[Records to use Boundary: Start]

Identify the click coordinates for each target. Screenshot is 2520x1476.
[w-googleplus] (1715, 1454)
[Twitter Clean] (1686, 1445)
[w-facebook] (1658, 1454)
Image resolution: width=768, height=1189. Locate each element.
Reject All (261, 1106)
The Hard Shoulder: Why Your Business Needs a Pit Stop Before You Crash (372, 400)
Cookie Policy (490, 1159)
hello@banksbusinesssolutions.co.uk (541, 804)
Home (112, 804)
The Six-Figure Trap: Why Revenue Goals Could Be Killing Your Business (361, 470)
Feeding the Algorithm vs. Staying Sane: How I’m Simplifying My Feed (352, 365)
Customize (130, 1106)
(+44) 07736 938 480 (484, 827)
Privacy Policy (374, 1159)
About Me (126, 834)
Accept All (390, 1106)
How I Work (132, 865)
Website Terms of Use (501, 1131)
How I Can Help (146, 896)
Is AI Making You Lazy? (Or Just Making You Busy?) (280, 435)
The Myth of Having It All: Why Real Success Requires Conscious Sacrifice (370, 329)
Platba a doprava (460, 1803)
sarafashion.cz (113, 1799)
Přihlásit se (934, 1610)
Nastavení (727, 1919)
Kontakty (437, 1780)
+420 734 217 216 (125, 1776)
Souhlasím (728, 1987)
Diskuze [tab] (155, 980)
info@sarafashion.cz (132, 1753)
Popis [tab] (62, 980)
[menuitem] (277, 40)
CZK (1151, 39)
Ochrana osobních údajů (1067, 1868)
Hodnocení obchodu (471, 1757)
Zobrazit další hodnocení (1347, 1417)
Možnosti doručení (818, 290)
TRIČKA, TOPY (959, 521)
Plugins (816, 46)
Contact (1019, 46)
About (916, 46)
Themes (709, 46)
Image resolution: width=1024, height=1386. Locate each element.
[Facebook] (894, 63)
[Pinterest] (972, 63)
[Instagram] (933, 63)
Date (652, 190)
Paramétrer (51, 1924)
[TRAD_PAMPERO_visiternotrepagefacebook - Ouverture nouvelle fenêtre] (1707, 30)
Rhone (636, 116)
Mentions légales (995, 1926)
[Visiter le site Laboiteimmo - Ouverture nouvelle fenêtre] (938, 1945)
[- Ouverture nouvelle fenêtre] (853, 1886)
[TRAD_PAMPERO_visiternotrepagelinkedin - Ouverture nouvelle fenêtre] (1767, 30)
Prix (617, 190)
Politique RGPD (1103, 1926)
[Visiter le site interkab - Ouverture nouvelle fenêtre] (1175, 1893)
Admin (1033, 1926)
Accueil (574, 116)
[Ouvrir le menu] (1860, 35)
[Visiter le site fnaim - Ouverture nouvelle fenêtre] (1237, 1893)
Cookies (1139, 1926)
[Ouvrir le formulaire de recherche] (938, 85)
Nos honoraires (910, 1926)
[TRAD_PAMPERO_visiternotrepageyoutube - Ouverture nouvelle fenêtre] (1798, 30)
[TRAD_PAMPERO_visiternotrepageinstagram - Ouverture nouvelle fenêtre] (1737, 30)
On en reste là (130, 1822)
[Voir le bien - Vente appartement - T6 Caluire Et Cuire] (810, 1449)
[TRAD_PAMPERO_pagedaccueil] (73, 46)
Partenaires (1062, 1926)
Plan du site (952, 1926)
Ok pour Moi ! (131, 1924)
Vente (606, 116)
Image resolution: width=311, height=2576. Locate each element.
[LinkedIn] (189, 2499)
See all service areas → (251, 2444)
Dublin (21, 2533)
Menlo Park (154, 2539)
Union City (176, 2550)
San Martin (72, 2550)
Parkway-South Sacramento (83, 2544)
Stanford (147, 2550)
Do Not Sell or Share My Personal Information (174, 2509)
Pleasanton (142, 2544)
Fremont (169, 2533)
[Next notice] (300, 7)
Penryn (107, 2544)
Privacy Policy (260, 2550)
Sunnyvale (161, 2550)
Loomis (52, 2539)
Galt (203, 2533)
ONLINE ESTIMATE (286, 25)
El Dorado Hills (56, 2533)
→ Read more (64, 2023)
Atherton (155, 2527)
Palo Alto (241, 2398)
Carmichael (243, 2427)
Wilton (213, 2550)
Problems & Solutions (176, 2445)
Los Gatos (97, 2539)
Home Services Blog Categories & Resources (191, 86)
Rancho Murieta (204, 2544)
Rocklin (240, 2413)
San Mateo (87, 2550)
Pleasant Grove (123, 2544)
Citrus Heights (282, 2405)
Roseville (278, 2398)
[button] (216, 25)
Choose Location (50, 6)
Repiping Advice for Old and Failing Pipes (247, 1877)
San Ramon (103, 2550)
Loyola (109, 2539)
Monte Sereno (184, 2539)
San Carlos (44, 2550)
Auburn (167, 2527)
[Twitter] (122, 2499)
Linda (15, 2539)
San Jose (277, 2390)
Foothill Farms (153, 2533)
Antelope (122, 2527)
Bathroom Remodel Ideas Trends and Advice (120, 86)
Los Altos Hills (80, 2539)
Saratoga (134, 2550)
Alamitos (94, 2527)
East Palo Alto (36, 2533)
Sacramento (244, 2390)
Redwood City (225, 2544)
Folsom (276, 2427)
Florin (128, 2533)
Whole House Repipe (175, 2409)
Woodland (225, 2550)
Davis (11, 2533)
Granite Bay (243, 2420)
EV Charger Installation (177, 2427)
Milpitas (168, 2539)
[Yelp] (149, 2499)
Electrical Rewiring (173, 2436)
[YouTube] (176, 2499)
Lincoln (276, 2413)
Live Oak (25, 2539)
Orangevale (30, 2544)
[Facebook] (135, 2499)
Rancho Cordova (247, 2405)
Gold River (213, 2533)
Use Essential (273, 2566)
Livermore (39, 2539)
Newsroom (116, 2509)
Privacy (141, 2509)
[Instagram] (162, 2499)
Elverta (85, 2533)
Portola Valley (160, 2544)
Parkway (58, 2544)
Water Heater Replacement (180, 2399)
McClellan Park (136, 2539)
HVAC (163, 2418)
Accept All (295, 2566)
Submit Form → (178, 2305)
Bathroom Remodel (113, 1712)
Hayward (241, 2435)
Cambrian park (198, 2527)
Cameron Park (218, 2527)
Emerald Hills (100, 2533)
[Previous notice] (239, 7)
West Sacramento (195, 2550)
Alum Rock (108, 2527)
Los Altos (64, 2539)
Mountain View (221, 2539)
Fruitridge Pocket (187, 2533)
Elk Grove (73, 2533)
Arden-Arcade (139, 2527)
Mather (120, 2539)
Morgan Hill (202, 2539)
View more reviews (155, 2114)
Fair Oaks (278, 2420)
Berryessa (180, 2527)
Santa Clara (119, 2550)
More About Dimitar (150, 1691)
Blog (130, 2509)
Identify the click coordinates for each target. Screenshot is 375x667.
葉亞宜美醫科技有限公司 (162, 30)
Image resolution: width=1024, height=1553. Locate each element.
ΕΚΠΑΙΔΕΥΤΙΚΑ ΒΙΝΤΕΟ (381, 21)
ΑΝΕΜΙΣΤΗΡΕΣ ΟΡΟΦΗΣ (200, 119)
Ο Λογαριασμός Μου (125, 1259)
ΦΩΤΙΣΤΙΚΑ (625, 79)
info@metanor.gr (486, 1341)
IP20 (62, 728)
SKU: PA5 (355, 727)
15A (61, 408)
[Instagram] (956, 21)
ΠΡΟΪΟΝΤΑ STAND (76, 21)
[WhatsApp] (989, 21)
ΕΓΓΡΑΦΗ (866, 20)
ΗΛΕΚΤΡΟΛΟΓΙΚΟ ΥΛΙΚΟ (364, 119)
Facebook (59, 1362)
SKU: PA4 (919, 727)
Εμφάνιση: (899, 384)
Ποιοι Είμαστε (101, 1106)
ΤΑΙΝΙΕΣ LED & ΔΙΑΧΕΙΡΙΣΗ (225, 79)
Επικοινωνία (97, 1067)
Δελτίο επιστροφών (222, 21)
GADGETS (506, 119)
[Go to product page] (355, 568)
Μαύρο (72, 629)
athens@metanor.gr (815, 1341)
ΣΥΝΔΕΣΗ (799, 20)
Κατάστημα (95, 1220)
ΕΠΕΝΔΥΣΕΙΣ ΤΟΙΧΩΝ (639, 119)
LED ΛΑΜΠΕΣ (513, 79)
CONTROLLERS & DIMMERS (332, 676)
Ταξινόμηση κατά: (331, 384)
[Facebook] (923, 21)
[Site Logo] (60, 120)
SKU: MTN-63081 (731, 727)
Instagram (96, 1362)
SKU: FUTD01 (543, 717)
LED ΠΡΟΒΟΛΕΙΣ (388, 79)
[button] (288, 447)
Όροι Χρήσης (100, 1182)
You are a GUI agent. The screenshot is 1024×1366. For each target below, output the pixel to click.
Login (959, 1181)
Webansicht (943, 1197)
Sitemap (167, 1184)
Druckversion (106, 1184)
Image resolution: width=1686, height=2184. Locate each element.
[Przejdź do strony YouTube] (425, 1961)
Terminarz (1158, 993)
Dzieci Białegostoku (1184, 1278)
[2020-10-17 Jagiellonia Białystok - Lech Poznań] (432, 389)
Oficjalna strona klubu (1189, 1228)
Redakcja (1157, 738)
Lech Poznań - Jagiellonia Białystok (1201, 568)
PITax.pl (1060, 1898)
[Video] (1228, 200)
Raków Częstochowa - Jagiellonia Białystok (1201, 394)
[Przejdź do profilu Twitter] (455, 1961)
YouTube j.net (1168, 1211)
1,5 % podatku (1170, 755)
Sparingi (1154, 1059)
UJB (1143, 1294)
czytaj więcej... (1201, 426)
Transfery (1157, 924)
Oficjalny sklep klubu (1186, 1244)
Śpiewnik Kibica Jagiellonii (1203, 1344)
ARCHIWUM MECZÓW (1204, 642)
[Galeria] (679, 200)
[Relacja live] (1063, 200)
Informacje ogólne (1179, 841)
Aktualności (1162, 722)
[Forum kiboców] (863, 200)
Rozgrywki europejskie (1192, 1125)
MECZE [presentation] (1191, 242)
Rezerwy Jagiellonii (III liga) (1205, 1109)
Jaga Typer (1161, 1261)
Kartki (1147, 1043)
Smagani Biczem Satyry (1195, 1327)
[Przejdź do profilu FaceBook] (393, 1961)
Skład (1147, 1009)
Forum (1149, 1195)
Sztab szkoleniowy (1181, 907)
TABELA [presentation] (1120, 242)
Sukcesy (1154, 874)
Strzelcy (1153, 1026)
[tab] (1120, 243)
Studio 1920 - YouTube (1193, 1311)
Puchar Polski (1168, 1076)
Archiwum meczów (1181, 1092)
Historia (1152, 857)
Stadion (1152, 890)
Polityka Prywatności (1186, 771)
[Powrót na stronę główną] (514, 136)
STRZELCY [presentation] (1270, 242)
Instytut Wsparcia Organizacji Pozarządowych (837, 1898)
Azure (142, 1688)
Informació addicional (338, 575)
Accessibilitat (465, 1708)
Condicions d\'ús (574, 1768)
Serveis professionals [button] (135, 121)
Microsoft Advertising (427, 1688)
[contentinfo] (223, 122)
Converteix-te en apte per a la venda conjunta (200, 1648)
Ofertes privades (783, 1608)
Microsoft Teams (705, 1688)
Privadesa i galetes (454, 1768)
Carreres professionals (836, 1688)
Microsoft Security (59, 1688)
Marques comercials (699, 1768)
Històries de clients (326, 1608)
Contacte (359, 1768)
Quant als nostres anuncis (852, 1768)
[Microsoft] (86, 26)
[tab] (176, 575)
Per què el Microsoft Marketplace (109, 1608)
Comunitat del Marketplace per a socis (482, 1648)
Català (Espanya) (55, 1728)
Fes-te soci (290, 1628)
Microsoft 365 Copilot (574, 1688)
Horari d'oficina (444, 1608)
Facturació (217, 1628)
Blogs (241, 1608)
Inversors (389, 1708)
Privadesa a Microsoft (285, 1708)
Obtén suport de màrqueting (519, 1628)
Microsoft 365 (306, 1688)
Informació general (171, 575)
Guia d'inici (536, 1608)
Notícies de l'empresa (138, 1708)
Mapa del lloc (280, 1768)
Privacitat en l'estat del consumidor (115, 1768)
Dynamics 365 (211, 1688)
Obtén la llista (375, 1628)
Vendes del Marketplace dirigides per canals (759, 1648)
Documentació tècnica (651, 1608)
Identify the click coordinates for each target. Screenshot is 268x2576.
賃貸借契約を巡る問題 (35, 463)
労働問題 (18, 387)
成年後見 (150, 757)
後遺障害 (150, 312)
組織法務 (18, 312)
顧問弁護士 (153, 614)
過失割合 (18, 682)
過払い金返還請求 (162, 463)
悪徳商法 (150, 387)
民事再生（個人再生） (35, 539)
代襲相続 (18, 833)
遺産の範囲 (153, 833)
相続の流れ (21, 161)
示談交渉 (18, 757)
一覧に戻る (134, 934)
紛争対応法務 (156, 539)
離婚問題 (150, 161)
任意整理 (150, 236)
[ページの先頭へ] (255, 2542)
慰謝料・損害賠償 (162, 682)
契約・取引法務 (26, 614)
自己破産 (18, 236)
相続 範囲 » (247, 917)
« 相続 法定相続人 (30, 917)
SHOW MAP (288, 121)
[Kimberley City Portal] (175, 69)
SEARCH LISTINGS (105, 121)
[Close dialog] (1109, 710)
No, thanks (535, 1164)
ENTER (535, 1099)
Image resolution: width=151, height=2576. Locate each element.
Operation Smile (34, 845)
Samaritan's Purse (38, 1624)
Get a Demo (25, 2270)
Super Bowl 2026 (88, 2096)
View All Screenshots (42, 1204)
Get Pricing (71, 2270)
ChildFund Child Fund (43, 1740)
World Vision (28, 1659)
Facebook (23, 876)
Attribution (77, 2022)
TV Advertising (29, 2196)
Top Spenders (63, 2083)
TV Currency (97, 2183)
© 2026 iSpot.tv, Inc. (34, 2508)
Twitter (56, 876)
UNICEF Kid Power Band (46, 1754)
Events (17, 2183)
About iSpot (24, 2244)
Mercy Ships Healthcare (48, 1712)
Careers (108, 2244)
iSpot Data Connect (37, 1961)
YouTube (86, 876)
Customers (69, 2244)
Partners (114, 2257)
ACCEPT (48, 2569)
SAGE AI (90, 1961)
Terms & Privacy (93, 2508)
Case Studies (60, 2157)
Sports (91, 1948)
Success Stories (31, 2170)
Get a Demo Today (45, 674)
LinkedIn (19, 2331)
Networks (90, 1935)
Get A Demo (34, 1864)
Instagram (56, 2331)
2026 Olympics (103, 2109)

[Records to use Boundary: End]

Task instructions
Give back exactly the lines from the one containing "[Close dialog] (1109, 710)" through the last line of the records.

Output for this task
[Close dialog] (1109, 710)
No, thanks (535, 1164)
ENTER (535, 1099)
Image resolution: width=151, height=2576. Locate each element.
Operation Smile (34, 845)
Samaritan's Purse (38, 1624)
Get a Demo (25, 2270)
Super Bowl 2026 (88, 2096)
View All Screenshots (42, 1204)
Get Pricing (71, 2270)
ChildFund Child Fund (43, 1740)
World Vision (28, 1659)
Facebook (23, 876)
Attribution (77, 2022)
TV Advertising (29, 2196)
Top Spenders (63, 2083)
TV Currency (97, 2183)
© 2026 iSpot.tv, Inc. (34, 2508)
Twitter (56, 876)
UNICEF Kid Power Band (46, 1754)
Events (17, 2183)
About iSpot (24, 2244)
Mercy Ships Healthcare (48, 1712)
Careers (108, 2244)
iSpot Data Connect (37, 1961)
YouTube (86, 876)
Customers (69, 2244)
Partners (114, 2257)
ACCEPT (48, 2569)
SAGE AI (90, 1961)
Terms & Privacy (93, 2508)
Case Studies (60, 2157)
Sports (91, 1948)
Success Stories (31, 2170)
Get a Demo Today (45, 674)
LinkedIn (19, 2331)
Networks (90, 1935)
Get A Demo (34, 1864)
Instagram (56, 2331)
2026 Olympics (103, 2109)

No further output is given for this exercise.